BEGIN ENTRIES SHOWN

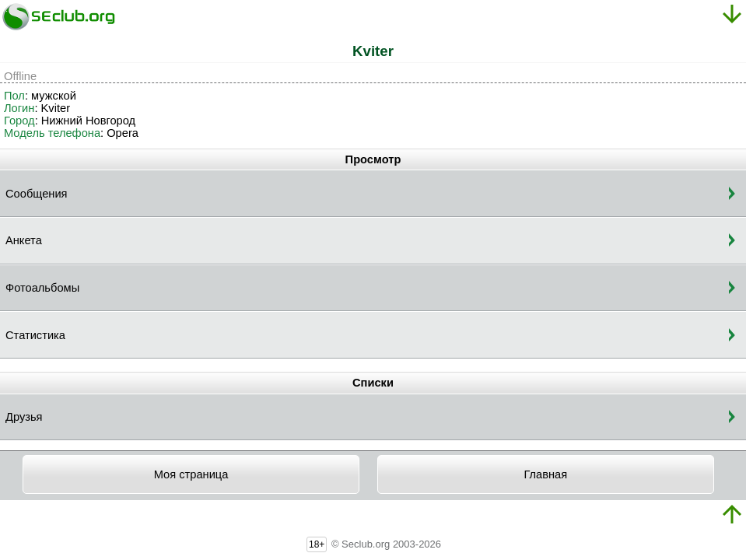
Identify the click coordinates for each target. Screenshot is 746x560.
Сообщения (37, 194)
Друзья (24, 417)
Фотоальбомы (42, 288)
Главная (545, 474)
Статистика (35, 335)
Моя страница (191, 474)
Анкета (23, 240)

END ENTRIES SHOWN

▸ **PROBLEM REQUIREMENTS**:
Locate every line of the material that contains the string "target" and copy each such line in full.

▸ **FULL RESPONSE**:
Identify the click coordinates for each target. Screenshot is 746x560.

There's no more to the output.